Dataset rows:
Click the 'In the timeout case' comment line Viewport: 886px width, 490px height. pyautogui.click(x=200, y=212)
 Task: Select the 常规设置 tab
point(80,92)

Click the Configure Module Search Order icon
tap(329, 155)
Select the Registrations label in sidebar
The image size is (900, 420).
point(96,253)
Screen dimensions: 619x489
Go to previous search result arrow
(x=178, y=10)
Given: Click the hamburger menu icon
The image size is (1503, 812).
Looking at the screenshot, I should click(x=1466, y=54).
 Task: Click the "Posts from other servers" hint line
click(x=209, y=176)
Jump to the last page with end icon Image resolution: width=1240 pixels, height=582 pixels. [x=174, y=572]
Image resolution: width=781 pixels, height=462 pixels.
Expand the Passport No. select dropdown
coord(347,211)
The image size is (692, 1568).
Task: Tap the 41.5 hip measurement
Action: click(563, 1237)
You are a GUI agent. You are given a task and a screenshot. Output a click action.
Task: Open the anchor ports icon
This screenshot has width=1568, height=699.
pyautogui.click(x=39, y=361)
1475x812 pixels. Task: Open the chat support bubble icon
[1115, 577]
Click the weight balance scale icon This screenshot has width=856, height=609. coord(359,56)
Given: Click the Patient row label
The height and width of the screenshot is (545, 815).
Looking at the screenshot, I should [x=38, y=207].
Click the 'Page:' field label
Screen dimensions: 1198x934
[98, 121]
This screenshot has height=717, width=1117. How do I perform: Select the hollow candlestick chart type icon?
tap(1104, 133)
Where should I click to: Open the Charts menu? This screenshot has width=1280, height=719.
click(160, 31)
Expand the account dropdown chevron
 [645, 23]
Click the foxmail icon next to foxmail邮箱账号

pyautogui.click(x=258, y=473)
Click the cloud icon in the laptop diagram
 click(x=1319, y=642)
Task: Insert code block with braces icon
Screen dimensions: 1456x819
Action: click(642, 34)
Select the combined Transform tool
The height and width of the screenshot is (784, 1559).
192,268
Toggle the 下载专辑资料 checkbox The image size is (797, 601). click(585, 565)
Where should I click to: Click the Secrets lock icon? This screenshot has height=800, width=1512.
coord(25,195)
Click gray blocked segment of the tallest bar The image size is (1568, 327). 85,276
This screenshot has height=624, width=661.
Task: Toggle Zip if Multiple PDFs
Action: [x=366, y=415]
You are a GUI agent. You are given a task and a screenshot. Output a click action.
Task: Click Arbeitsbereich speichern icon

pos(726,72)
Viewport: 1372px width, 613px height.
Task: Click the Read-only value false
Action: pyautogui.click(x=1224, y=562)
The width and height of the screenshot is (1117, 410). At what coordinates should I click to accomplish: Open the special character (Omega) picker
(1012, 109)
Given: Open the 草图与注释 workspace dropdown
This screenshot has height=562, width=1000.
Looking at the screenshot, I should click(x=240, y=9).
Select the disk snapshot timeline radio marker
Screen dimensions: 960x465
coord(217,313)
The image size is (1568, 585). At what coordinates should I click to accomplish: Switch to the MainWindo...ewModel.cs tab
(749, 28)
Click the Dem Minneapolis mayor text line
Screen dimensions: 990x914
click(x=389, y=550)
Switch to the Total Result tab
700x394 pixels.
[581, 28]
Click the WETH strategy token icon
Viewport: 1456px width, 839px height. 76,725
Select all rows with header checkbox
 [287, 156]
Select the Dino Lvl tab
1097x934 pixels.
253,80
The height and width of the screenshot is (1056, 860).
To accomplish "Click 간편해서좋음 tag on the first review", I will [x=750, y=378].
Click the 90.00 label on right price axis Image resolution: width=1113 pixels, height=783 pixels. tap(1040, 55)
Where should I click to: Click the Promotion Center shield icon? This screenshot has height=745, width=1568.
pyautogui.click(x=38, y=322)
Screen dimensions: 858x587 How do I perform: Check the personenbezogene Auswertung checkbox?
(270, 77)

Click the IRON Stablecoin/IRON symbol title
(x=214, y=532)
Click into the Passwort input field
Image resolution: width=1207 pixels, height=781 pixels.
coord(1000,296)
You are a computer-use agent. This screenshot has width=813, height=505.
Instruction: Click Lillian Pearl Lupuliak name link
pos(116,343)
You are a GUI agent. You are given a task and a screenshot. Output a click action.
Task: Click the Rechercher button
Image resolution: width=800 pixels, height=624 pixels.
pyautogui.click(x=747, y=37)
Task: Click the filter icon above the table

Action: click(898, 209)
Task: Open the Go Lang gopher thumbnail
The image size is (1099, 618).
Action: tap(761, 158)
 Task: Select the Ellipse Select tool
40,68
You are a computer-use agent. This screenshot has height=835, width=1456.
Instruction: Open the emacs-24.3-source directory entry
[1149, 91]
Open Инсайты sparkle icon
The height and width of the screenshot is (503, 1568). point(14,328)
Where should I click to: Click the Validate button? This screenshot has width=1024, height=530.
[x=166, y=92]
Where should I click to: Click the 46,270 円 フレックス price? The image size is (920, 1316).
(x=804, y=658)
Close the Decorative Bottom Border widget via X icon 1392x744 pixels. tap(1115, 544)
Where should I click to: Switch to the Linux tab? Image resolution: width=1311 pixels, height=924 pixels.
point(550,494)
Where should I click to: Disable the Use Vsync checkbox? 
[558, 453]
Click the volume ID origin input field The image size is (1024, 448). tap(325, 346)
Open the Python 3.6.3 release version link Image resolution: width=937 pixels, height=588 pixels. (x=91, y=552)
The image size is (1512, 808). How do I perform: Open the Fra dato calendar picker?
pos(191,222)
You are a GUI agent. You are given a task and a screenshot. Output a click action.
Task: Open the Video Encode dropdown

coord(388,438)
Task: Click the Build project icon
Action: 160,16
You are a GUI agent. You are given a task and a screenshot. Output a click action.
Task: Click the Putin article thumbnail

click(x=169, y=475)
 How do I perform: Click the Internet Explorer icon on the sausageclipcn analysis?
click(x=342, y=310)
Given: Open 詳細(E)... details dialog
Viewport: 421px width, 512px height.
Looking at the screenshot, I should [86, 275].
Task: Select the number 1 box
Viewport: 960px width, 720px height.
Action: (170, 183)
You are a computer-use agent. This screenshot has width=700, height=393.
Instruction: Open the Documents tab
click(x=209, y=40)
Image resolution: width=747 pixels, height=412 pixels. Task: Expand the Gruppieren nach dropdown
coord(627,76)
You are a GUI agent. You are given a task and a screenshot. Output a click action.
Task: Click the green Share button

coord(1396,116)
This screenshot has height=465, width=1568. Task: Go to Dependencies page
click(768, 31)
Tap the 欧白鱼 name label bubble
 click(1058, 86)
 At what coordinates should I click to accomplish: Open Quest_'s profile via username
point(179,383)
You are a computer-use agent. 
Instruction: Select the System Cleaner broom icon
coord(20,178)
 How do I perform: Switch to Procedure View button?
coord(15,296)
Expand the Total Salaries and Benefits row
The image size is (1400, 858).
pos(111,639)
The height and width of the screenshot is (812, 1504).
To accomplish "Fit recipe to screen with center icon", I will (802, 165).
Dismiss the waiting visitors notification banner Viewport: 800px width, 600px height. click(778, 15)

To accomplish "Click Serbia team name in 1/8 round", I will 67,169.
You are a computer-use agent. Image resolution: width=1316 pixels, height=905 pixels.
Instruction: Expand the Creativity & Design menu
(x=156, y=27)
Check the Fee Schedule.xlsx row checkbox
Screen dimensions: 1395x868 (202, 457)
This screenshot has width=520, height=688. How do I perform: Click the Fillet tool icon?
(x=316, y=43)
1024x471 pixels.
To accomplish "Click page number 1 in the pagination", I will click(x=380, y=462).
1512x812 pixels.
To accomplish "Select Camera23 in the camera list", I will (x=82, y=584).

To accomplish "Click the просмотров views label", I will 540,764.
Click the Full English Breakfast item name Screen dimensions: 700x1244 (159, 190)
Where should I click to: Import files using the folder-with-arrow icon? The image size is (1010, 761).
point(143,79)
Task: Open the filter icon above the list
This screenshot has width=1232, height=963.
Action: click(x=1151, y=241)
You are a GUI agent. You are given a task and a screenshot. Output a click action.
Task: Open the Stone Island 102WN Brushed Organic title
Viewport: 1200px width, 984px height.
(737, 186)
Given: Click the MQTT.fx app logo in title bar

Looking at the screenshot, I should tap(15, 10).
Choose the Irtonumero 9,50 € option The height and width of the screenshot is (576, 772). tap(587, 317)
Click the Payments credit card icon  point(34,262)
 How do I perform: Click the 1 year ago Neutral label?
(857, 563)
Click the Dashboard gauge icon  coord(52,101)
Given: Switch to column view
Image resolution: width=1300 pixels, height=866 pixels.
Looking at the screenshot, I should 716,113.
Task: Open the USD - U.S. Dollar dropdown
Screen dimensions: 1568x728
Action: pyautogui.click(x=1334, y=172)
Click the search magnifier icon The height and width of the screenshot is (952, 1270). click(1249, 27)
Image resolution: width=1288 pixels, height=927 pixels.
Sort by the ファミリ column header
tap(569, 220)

### To be done
Update the items starting with the line with "Screen dimensions: 858x587" and going on through the line with "Click the volume", replacing "checkbox" with "check box" and leaving everything else unchanged.

### Task response
Screen dimensions: 858x587 How do I perform: Check the personenbezogene Auswertung check box?
(270, 77)

Click the IRON Stablecoin/IRON symbol title
(x=214, y=532)
Click into the Passwort input field
Image resolution: width=1207 pixels, height=781 pixels.
coord(1000,296)
You are a computer-use agent. This screenshot has width=813, height=505.
Instruction: Click Lillian Pearl Lupuliak name link
pos(116,343)
You are a GUI agent. You are given a task and a screenshot. Output a click action.
Task: Click the Rechercher button
Image resolution: width=800 pixels, height=624 pixels.
pyautogui.click(x=747, y=37)
Task: Click the filter icon above the table

Action: click(898, 209)
Task: Open the Go Lang gopher thumbnail
The image size is (1099, 618).
Action: tap(761, 158)
 Task: Select the Ellipse Select tool
40,68
You are a computer-use agent. This screenshot has height=835, width=1456.
Instruction: Open the emacs-24.3-source directory entry
[1149, 91]
Open Инсайты sparkle icon
The height and width of the screenshot is (503, 1568). point(14,328)
Where should I click to: Click the Validate button? This screenshot has width=1024, height=530.
[x=166, y=92]
Where should I click to: Click the 46,270 円 フレックス price? The image size is (920, 1316).
(x=804, y=658)
Close the Decorative Bottom Border widget via X icon 1392x744 pixels. tap(1115, 544)
Where should I click to: Switch to the Linux tab? Image resolution: width=1311 pixels, height=924 pixels.
point(550,494)
Where should I click to: Disable the Use Vsync check box? 
[558, 453]
Click the volume ID origin input field The image size is (1024, 448). tap(325, 346)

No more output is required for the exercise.